Foster and Bechtel attended a party that night but returned to Foster's parents' home before leaving again. Both teenagers were probably last seen around 10:00 p.m. in Foster's black Pontiac Grand Am. Foster was 18 at the time of her disappearance, while Bechtel was 17.

Searches 
No one saw them alive after the evening of April 3, 2000, prompting rumors and speculation of their whereabouts including false reports of sightings. Searches were undertaken locally, and also in Pensacola, Florida, during 2005 and 2006 following reports that Foster was living and working there.

Discovery 
On November 24, 2021, scuba diver Jeremy Sides searched a lake near the location of the party attended by the teenagers. Sides found a submerged vehicle, but it was not Foster's Grand Am. On November 30, using sonar technology, Sides found a vehicle located thirteen feet below the surface of the Calfkiller River, next to Highway 84, before running out of daylight. The following day, on December 1, 2021, Sides returned to the vehicle he had seen in the river and went diving to film the car. The license plate was confirmed to be that of Foster's Grand Am.
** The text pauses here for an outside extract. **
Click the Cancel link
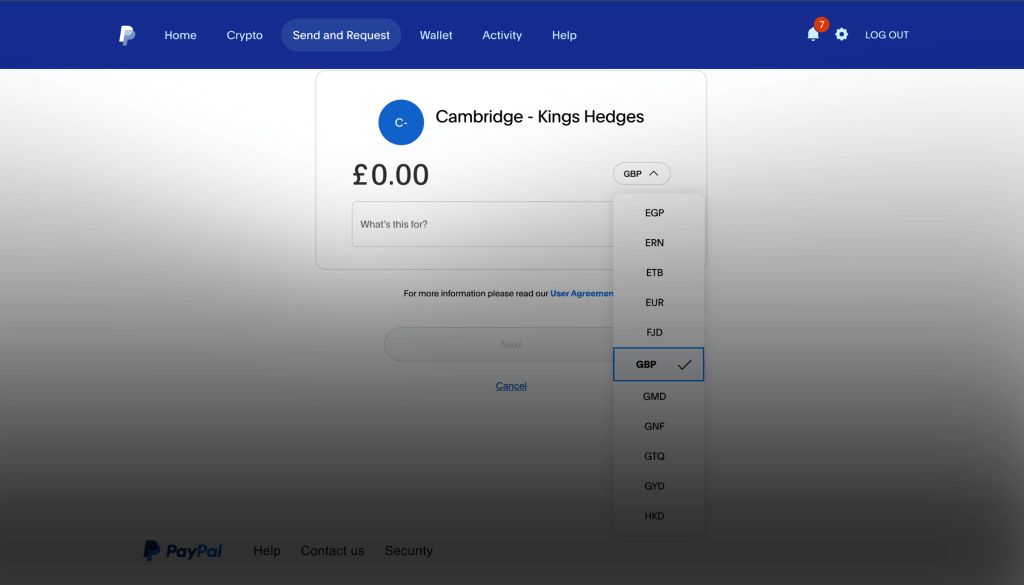 coord(511,386)
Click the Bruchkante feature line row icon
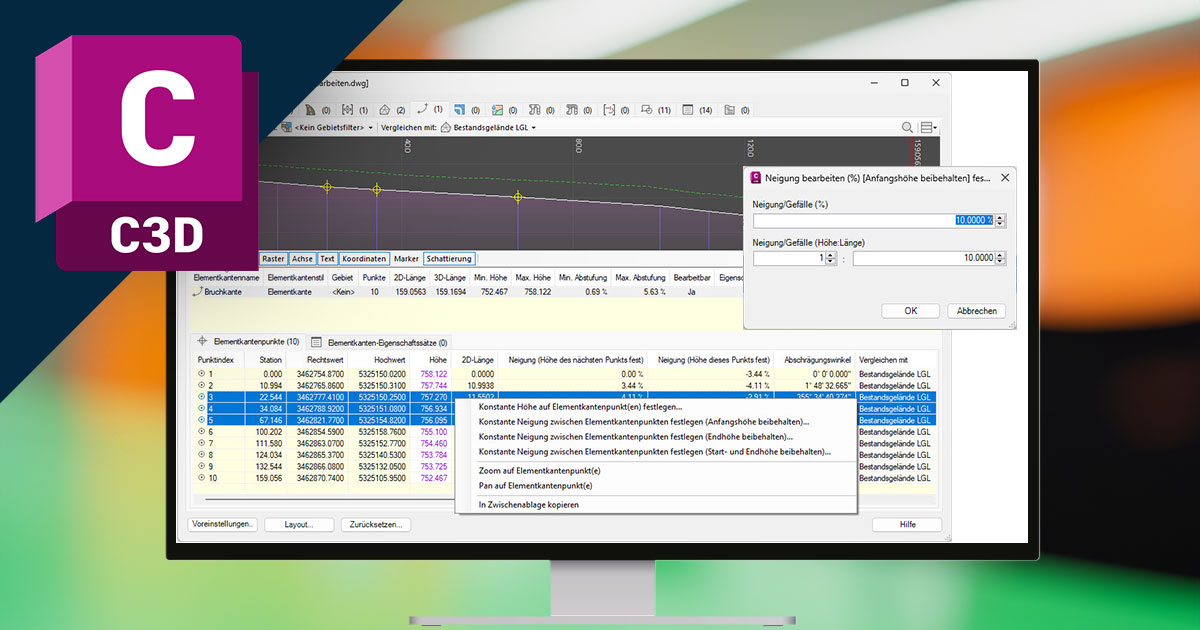The width and height of the screenshot is (1200, 630). point(197,292)
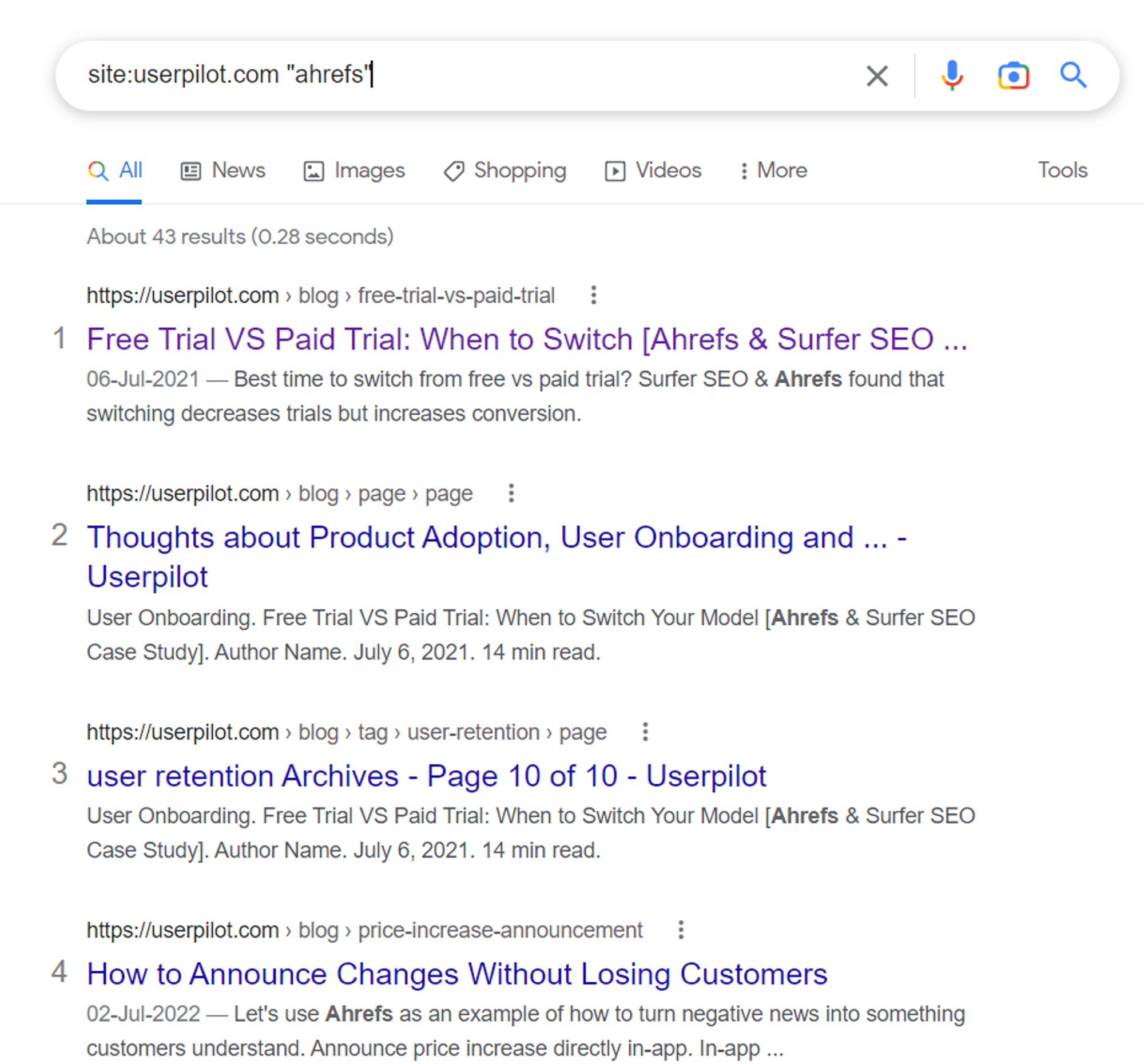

He called White County Sheriff Steve Page to report his discovery and to confirm that it was Foster's car with two human remains found inside. The remains were later confirmed to be Foster and Bechtel, found in the vehicle after missing for 21 years.

Police have theorized that Foster lost control of her vehicle while driving on Highway 84, which did not have a guardrail along that section in 2000. As of July 2022, the police investigation was not closed, but foul play was ruled out from police lines of inquiry.

Jeremy Sides 

Jeremy Sides, from Acworth, Georgia, broadcasts his efforts to solve missing people cold cases on a YouTube channel.

Burial 
Both Foster and Bechtel were buried in 2022.

See also
List of solved missing person cases
List of unsolved deaths

References

External links 
 COLD CASE: Searching Lake For Two Teenagers That Vanished 20 Years Ago!, Exploring with Nug, YouTube, Nov 24 2021.
 SOLVED 21 Year Old Missing Persons Case (Erin Foster & Jeremy Bechtel) Exploring with Nug, YouTube, Dec 4 2021.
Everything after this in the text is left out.